We began carb cycling. We both lost some weight, but my weight was so unstable. I would drop 1, gain 1, drop 2, gain 3. Today as I write this, I have only lost 4 total pounds. My husband has lost almost 25. Feeling incredibly frustrated, I made another doctors appointment.
It took months to get in with my primary care physician. I felt relieved when it finally came. I felt like maybe I would finally get some answers. I showed up to my 7:30 a.m. appointment five minutes early. The doctor didn’t come in the room to see me until almost 8:30 a.m. We went over my concerns. At the top of the list was weight gain and difficulty losing weight despite working out and eating well.
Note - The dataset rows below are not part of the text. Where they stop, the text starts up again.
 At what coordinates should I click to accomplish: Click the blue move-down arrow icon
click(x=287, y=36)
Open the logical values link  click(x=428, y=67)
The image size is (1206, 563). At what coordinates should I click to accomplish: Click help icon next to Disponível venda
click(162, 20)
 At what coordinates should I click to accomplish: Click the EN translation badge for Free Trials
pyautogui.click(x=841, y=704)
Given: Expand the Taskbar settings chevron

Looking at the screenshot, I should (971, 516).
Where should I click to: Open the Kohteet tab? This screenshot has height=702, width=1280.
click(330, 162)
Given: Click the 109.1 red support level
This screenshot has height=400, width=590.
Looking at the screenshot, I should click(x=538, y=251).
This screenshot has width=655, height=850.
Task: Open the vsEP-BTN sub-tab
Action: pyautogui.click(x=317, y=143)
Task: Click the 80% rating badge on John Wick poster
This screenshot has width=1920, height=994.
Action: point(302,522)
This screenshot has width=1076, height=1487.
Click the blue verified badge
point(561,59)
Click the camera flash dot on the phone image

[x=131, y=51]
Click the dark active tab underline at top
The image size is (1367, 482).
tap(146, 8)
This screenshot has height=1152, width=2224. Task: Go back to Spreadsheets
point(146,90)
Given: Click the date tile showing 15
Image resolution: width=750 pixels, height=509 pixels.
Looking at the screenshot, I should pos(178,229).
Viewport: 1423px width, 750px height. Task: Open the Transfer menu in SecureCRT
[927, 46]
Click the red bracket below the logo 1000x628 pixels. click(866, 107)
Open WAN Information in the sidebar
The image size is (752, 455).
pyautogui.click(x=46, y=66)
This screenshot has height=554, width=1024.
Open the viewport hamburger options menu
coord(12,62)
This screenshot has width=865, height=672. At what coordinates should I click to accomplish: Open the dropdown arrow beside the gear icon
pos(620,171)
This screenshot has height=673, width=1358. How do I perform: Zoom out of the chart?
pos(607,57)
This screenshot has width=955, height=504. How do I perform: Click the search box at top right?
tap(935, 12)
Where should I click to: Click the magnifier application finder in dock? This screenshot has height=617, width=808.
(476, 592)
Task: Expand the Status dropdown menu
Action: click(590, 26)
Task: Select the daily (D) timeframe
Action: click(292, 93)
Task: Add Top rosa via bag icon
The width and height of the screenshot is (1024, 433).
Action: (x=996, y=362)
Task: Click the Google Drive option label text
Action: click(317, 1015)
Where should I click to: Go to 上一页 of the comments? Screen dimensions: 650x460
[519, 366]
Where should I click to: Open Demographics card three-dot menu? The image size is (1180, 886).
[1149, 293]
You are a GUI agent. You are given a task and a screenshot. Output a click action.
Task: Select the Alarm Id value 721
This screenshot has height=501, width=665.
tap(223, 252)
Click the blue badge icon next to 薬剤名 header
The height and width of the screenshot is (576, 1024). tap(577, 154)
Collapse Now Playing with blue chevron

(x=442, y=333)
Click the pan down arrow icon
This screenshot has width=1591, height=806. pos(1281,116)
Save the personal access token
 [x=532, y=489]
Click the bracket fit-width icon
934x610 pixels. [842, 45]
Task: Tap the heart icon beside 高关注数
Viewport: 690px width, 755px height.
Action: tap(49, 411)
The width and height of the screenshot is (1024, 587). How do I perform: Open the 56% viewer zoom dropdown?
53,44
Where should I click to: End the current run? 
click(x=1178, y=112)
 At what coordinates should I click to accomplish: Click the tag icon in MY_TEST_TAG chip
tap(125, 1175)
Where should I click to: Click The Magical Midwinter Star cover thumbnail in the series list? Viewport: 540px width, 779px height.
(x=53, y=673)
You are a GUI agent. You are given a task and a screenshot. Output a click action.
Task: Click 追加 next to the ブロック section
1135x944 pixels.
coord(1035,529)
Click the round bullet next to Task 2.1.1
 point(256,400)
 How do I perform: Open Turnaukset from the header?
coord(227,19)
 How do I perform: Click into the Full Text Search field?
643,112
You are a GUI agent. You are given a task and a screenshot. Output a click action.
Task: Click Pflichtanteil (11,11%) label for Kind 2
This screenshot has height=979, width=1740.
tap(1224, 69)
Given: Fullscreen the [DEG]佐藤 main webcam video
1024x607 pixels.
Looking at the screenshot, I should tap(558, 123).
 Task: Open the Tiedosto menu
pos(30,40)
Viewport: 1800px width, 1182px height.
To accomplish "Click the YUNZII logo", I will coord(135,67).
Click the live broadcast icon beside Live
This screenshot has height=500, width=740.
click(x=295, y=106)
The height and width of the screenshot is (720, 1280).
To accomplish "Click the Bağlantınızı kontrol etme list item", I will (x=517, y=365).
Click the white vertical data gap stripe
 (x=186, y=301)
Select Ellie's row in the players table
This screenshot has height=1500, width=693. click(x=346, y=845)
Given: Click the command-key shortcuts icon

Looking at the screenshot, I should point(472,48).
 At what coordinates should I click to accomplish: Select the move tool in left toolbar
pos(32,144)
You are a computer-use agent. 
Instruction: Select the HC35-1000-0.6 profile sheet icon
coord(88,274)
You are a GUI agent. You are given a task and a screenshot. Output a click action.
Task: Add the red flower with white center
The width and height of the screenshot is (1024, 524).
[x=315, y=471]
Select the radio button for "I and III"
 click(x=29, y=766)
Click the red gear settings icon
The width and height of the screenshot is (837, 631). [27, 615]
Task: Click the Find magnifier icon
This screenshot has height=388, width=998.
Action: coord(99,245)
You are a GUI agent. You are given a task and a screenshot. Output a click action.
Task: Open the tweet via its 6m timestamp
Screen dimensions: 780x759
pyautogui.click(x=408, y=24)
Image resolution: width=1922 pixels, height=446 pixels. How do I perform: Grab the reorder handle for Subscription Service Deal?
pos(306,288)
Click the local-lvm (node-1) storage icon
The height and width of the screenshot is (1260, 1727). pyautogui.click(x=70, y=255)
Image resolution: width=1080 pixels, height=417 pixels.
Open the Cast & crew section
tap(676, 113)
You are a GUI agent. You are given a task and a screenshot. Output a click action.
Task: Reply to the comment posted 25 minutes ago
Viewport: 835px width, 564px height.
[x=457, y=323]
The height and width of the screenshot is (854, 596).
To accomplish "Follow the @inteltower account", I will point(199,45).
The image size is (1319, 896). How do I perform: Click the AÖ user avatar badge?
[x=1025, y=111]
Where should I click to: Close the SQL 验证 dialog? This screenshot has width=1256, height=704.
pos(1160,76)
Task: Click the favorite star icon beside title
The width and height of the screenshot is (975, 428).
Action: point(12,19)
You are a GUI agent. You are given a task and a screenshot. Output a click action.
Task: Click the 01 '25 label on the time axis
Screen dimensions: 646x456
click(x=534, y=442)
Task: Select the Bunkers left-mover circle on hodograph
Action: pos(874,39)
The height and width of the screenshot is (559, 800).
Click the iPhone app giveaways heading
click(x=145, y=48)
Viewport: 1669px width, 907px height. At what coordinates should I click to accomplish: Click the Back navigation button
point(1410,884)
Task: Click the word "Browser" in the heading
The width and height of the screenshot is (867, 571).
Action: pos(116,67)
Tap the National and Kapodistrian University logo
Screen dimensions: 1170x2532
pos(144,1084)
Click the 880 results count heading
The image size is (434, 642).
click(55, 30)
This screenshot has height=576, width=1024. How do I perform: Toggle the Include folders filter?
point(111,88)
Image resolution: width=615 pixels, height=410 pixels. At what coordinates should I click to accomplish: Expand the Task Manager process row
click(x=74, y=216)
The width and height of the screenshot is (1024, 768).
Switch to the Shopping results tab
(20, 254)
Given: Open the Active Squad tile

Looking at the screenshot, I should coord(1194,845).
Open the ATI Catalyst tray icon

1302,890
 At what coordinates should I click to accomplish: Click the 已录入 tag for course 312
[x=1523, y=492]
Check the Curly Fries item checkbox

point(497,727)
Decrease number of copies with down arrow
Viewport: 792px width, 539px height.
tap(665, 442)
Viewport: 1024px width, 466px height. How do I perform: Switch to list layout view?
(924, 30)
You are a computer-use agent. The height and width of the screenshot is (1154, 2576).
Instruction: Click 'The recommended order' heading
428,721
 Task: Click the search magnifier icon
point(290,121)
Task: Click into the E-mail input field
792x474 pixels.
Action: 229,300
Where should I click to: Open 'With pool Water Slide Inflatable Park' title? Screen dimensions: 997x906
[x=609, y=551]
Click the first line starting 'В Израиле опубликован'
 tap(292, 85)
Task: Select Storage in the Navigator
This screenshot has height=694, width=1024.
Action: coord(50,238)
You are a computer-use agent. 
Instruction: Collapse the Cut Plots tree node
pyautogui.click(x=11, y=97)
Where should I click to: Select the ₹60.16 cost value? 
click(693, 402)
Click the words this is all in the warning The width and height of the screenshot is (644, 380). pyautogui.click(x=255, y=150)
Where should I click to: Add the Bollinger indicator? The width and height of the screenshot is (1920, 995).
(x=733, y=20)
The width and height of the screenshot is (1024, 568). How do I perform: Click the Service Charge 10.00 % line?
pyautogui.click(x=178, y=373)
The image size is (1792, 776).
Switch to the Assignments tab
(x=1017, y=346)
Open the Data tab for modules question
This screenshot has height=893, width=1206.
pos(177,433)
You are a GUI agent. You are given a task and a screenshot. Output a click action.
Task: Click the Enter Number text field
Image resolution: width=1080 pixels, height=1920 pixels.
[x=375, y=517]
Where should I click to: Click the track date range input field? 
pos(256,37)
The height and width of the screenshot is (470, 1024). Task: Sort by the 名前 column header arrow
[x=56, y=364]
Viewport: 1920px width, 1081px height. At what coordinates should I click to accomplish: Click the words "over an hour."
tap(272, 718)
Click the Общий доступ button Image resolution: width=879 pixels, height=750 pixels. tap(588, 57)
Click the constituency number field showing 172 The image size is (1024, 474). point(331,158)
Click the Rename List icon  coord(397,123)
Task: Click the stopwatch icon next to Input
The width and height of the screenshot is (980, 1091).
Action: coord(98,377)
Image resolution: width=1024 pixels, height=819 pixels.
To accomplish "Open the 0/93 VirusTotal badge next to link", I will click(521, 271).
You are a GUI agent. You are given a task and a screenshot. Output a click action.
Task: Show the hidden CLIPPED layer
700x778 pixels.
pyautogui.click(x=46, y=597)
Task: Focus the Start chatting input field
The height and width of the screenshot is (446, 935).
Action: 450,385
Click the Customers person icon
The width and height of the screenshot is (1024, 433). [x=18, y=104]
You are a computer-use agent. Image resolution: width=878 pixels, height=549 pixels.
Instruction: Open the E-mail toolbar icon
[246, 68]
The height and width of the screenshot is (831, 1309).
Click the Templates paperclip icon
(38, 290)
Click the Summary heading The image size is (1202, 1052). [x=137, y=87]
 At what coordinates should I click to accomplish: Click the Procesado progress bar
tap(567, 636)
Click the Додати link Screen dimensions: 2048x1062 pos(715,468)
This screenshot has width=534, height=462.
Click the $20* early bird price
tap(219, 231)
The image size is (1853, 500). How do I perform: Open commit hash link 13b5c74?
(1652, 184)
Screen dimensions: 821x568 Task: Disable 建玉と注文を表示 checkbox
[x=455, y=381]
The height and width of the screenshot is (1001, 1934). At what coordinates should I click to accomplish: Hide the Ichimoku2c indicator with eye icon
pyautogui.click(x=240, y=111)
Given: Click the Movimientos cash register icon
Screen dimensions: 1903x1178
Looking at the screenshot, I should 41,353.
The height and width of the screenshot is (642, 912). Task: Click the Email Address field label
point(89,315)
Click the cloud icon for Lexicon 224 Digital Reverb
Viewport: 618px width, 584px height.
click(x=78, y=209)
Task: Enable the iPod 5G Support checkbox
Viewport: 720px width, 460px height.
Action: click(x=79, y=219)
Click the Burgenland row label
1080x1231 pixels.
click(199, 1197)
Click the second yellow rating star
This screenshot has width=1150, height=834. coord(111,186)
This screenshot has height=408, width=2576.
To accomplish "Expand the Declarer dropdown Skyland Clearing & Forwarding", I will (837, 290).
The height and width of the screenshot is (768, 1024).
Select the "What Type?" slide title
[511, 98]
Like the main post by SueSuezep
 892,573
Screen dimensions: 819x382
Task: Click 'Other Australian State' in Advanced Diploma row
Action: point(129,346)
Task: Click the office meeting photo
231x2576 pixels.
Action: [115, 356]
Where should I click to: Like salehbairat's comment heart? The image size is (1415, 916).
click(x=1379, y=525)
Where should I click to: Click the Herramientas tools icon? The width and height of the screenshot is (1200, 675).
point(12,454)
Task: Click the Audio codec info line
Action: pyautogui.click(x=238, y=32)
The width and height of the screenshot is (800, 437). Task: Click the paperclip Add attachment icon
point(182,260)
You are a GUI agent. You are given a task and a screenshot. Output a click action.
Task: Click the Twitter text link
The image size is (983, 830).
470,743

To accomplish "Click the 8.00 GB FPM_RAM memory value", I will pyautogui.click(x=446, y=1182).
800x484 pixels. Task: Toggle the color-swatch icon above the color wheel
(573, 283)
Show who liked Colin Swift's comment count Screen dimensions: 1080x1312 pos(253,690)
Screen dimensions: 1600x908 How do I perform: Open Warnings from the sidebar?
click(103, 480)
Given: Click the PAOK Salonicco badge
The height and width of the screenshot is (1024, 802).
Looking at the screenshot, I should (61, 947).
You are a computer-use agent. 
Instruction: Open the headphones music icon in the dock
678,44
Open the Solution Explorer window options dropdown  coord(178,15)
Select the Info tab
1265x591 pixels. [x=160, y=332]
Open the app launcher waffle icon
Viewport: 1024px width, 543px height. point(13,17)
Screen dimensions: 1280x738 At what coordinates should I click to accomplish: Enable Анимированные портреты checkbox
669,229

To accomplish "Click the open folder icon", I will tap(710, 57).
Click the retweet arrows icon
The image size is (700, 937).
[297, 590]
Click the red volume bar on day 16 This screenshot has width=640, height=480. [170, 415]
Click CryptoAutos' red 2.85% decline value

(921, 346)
Second to that was nausea and dizziness during workouts. This one is concerning because of the arrythmia they discovered prior to my surgery.
The hopeful feeling I had about this appointment quickly turned to anger. My doctor said that maybe I was dizzy because I wasn’t eating enough. I told her that I made sure to eat before showing up to the gym. She said that maybe I needed to eat more, that maybe I didn’t have enough glucose to see me through the workouts. I didn’t see this being the answer because I was already doing that. Then she moved right into the inability to lose weight. I told her that I track macros and that my daily calories are between 1400 and 1700 give or take a few and that I workout four to six times per week depending on my work schedule. She told me to drop my calories to 1200 and workout more.
I was in shock and gave an emphatic NO! This is classic diet culture. It is impossible for someone as active as I am to actually eat less at the same time I am adding more activity. This would be insanity. So she agreed to check my fasting insulin and a bunch of other things. No hormone testing because..honestly, I don’t even know why.
And oh yeah, she also said “You’re not quite overweight enough for Ozempic yet.” This was the doctor that almost 2 years ago said she wasn’t the doctor that would ever prescribe weight loss medications. Guess those kickbacks were irresistible. Needless to say, I told her I wasn’t interested in Ozempic, I was interested in answers.
I left the office and headed to the lab. By the time I left the lab I had been at the clinic for three hours. I got home and was overwhelmed by how hopeless I felt. I used to be a doom thinker, so I talked myself out of just giving up and decided to wait for the test results. Just maybe they would show something. YES, I realize hoping for something to be wrong is crazy. I was really just hoping for answers. I already knew that something was off.
So I waited, and one by one the test results came in. To no ones surprise everything was fine, within normal limits. The final straw for me was the message I received in the app saying, “All of your test results look good Pam. See you in a year. If problems persisit reach back out.”
ARE. YOU. FUCKING. KIDDING. ME?!
This was the reach back out. This has been me battling these issues for years. This is after I even had a uterine ablation (listen, no period is great, but surgery is a huge deal).
It was this moment that I realized it is completely up to me to figure out my health and I set out to make a more detailed plan for myself.